FireLake Grill House & Cocktail Bar
California Classics Done Right in Minnesota
Bloomington · Bloomington · American, Farm to Table · Visit Website ↗
Reviewed April 16, 2026
Wingman Metrics
First Impression
Walking into FireLake, the lodge-warm vibe sets expectations: this is a steakhouse wine list built to please, not to surprise. California dominates the page in the way a greatest-hits album dominates a jukebox — comforting, familiar, and exactly what most people at this mall-adjacent hotel restaurant are looking for. The list is tidy, Wine Spectator-credentialed as of 2025, and skews toward crowd-pleasing names you already know.
Selection Deep Dive
The 80-120 bottle list is essentially a California roll call — Jordan, Caymus, Duckhorn, Rombauer, Cakebread, Stag's Leap. If you love West Coast Cab and Chardonnay, you'll feel right at home; if you're looking for a Rhône, a Ribera del Duero, or literally anything with a screw cap and a weird label, keep looking. The producer choices are solid and consistent — these aren't throwaway names — but the list lacks the depth or regional adventurousness you'd want to see from a restaurant earning a Wine Spectator credential. It's a California tribute band: technically proficient, zero surprises.
By the Glass
The by-the-glass program runs 12-18 options in the $10-$18 range, which is a decent spread for a grill format. Expect the usual suspects poured here — Rombauer Chardonnay will move the most volume, and rightfully so at this kind of spot. There's no evidence of frequent rotation or a curated seasonal approach, so don't expect the list to look different in October than it does in March.

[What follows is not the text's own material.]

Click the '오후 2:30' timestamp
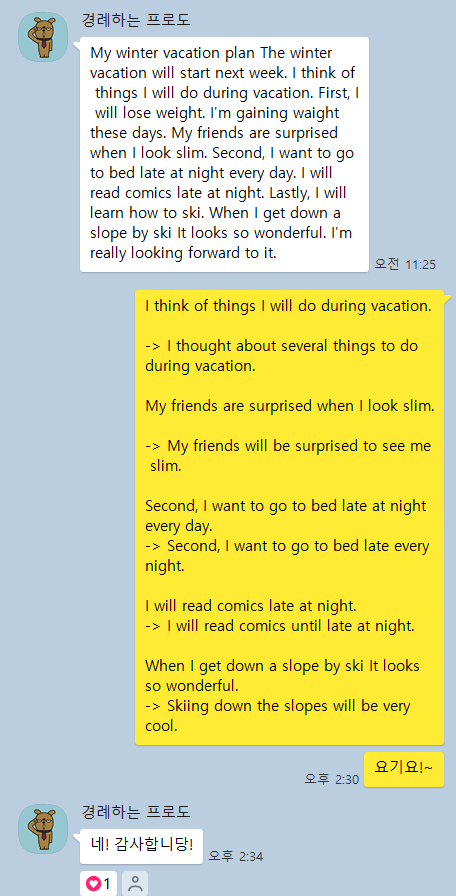 pyautogui.click(x=331, y=778)
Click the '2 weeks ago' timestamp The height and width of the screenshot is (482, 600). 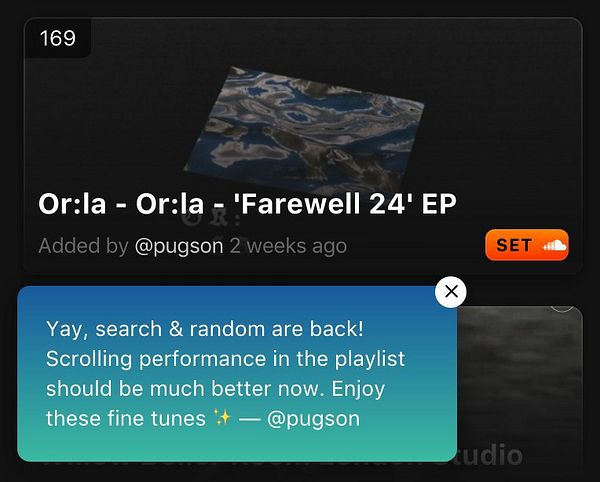pos(288,246)
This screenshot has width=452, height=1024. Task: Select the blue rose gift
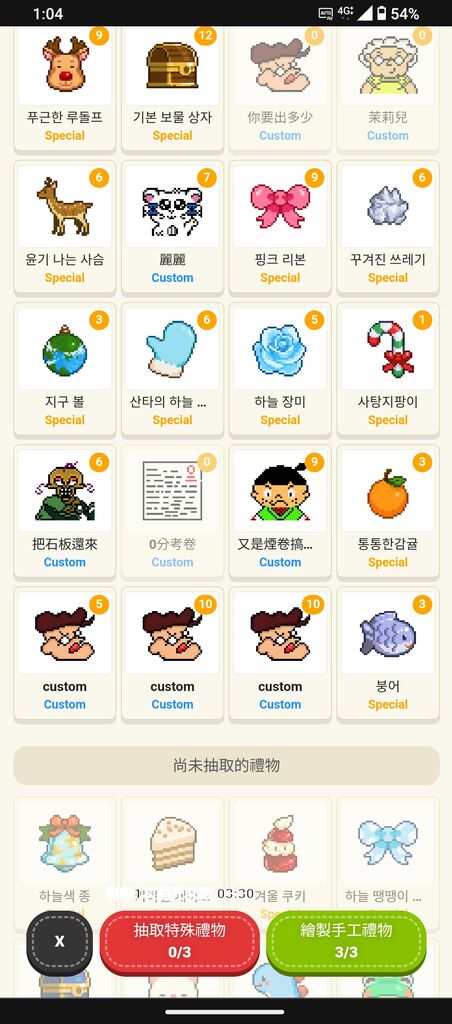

Jordan Cabernet Sauvignon — $38+
Jordan is a crowd-pleaser that actually delivers — approachable tannins, Sonoma polish, and enough structure to hold up against the wood-fired steaks. At the lower end of the bottle range, it's the smart order before prices climb toward Caymus territory.
Stag's Leap Wine Cellars Chardonnay
Most people at a grill like this reach straight for Rombauer's buttery blockbuster, but Stag's Leap Chardonnay is the quieter, more restrained option — better acidity, more complexity, and it won't flatten the walleye like a bulldozer.
Caymus Cabernet Sauvignon
Caymus is ubiquitous on every hotel restaurant list in America for a reason — it's reliable and big and people recognize it — but the markup at this price tier rarely makes it a smart buy. You're paying for the label recognition more than what's in the glass, and Jordan gives you a better bottle for less.
Duckhorn Merlot + Wood-fired steak
Duckhorn Merlot has the plum fruit and soft structure to match the char on a wood-fired cut without fighting it. It's a classic restaurant Merlot that actually earns its spot on the list, and a steak off a live fire is exactly where it belongs.
✔️ The Bottom Line
FireLake is a dependable California-focused list in a polished grill setting — no revelations, but no embarrassments either. If you're eating a steak and want a well-known bottle without drama, this works. Just don't come looking for adventure.